// Profecias
A Profecia dos Papas
São Malaquias nasceu na Irlanda algures entre o final do século XI e o início do século XII, e chegou a primaz da Irlanda. Por volta do ano de 1138, numa viagem a Roma para visitar o Papa Inocêncio II, Malaquias teve a visão de toda a sucessão de papas que se seguiriam, cento e doze ao todo, até ao juízo final do mundo. Documentou a visão e entregou-a ao Papa. Faleceu em 1148 e foi canonizado em 1190 pelo Papa Clemente III.

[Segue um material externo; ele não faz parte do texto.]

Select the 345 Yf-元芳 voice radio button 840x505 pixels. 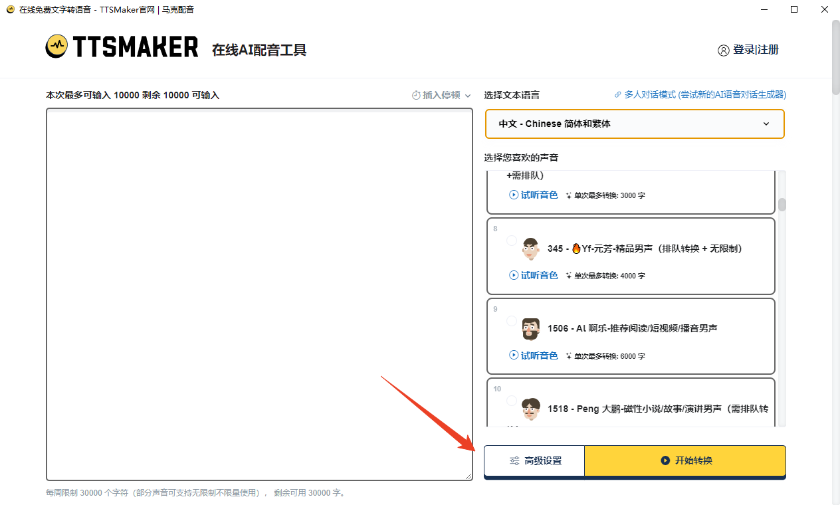point(512,241)
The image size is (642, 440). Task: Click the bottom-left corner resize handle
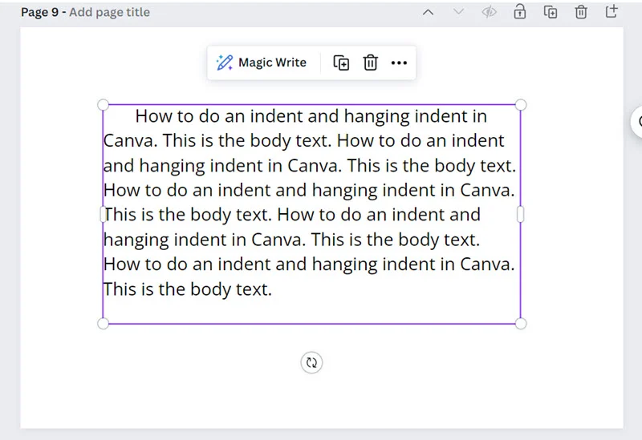[x=103, y=323]
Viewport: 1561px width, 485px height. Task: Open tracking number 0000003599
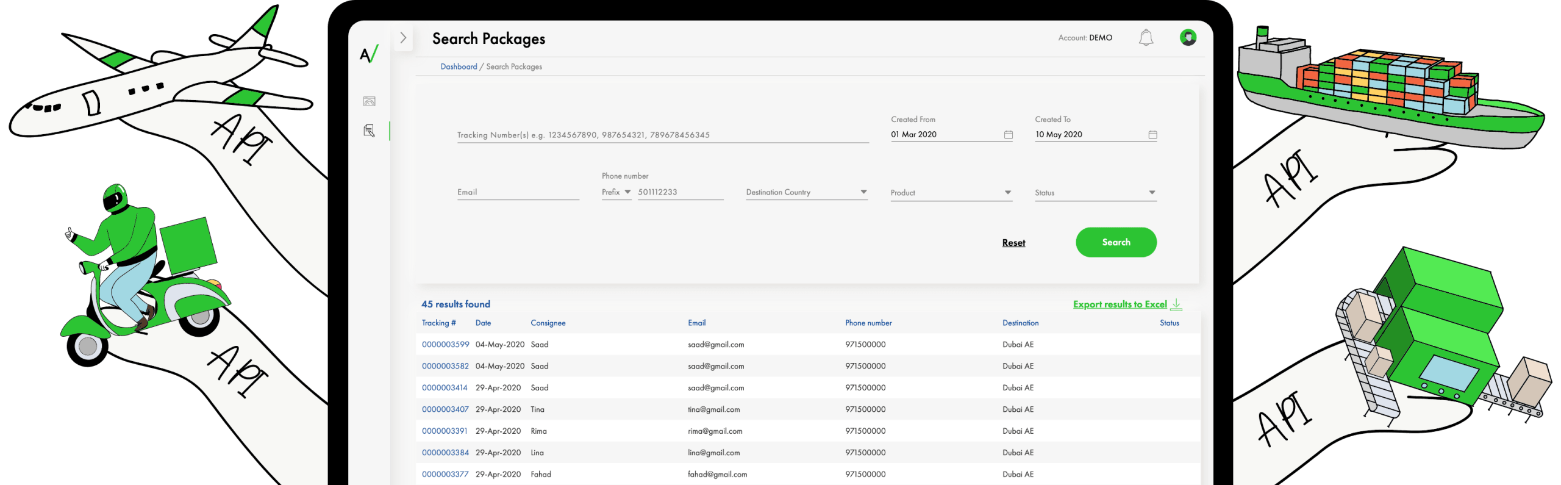tap(445, 345)
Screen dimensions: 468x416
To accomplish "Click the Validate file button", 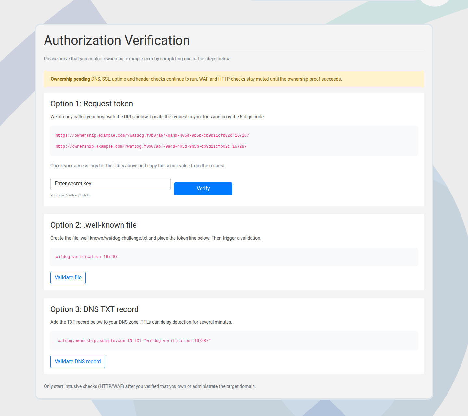I will (x=68, y=277).
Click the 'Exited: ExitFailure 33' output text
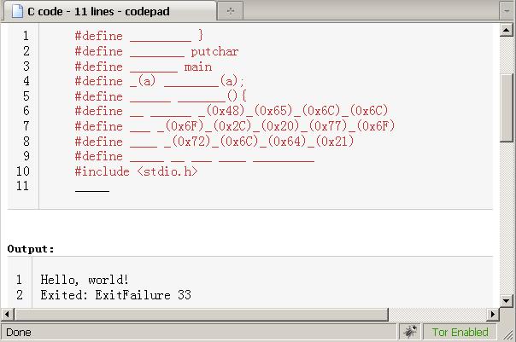516x342 pixels. pyautogui.click(x=115, y=295)
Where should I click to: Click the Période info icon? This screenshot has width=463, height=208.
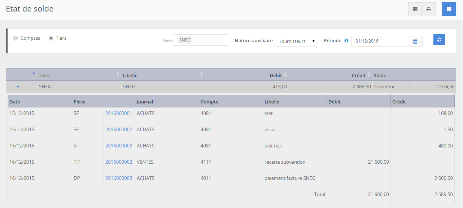coord(346,41)
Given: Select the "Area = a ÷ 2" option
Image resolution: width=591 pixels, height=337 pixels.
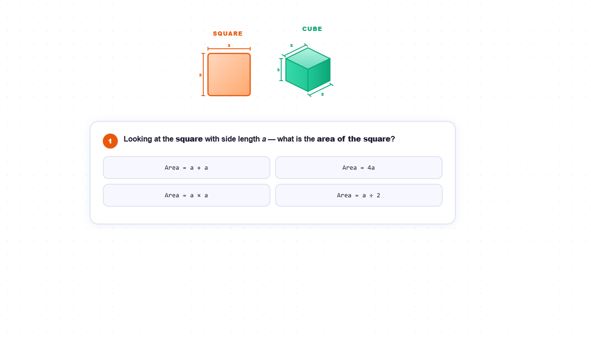Looking at the screenshot, I should tap(359, 195).
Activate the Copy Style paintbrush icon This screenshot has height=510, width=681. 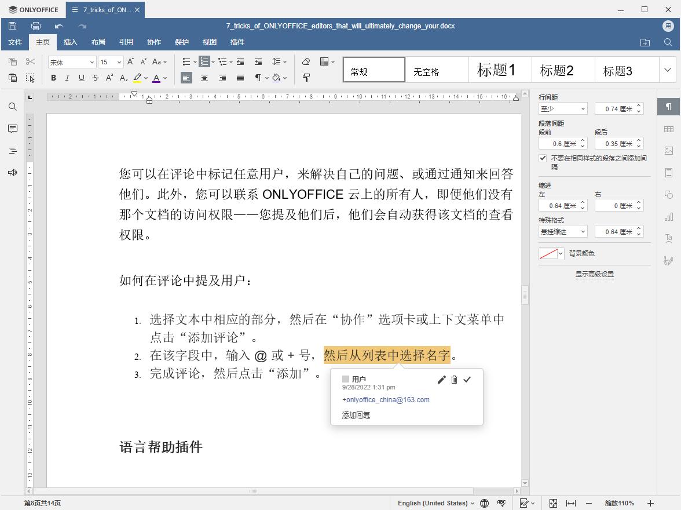click(x=306, y=78)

A profecia tem a forma de uma lista. Cada item é uma curta legenda em latim que identifica um papa por alguma característica. Foi publicada pela primeira vez em 1595, numa obra chamada Lignum Vitae, e mais tarde acrescentada com novos comentários proféticos no mesmo estilo de legendas latinas, da autoria de outro beneditino conhecido por Monge de Pádua.

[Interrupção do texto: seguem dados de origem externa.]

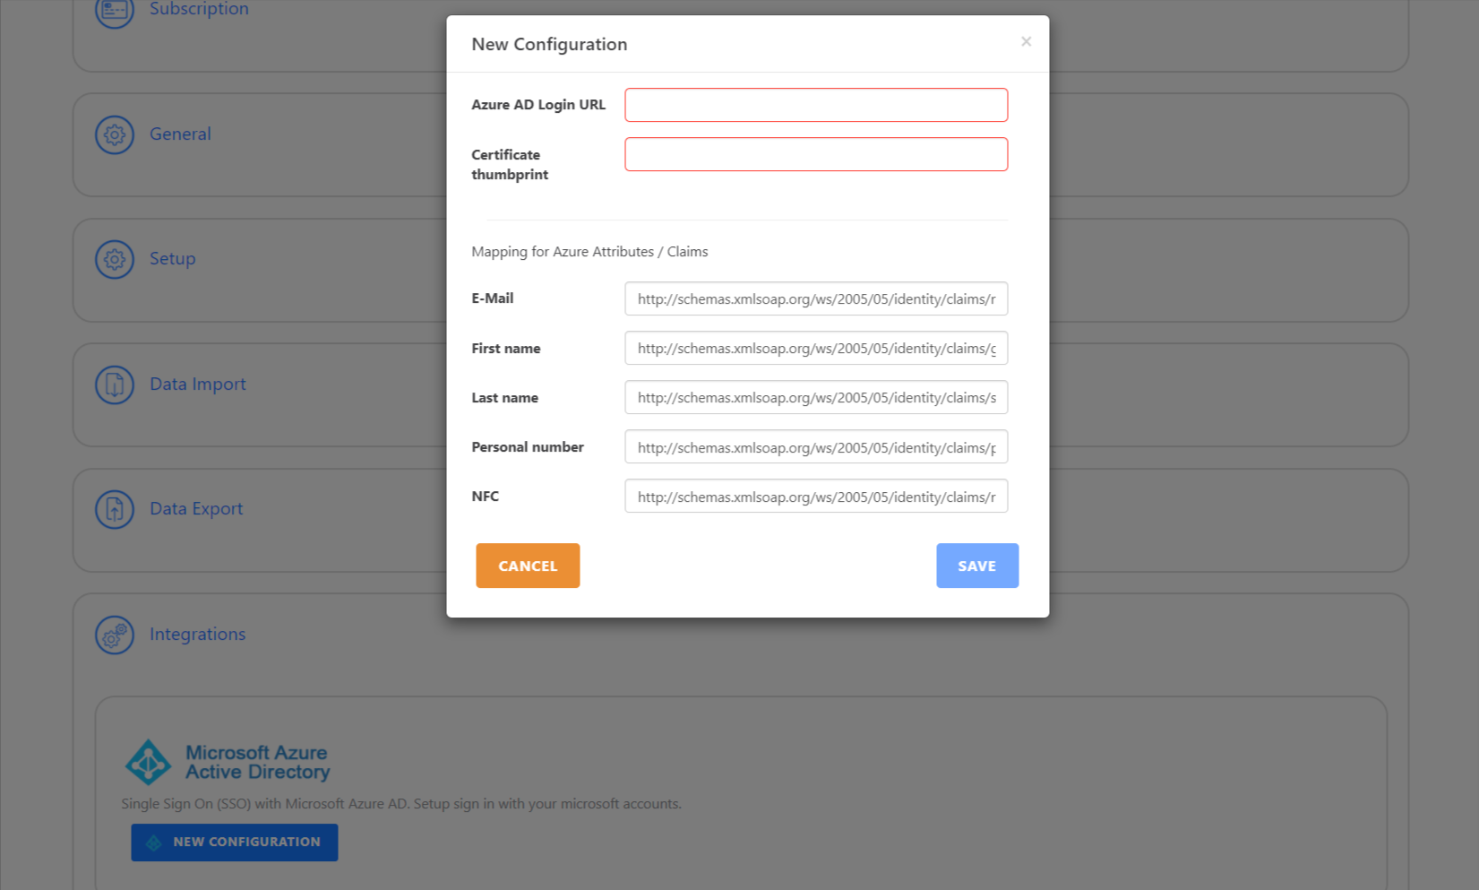Focus the Azure AD Login URL field
Screen dimensions: 1479x890
click(x=815, y=105)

O que dá fama à profecia é a precisão com que se tem confirmado, tanto o texto escrito por São Malaquias como os comentários do Monge de Pádua, e o facto de o próprio Vaticano a ter reconhecido como autêntica.
Por esta contagem, João Paulo II seria o antepenúltimo papa, restando apenas mais dois até ao fim da lista. Para esse último papa, São Malaquias não dá uma simples legenda, mas uma frase completa em latim:
“Na última perseguição da sagrada Igreja Romana reinará Pedro Romano, que apascentará as suas ovelhas entre muitas tribulações, passadas as quais a cidade das sete colinas será destruída, e o juiz tremendo julgará o povo.”
Ao que o Monge de Pádua acrescenta:
“Na suprema desolação do mundo, reinará Pedro Romano, último Pontífice do Deus verdadeiro. Roma criminosa será destruída, e o juiz tremendo, triunfante, julgará todos os povos.”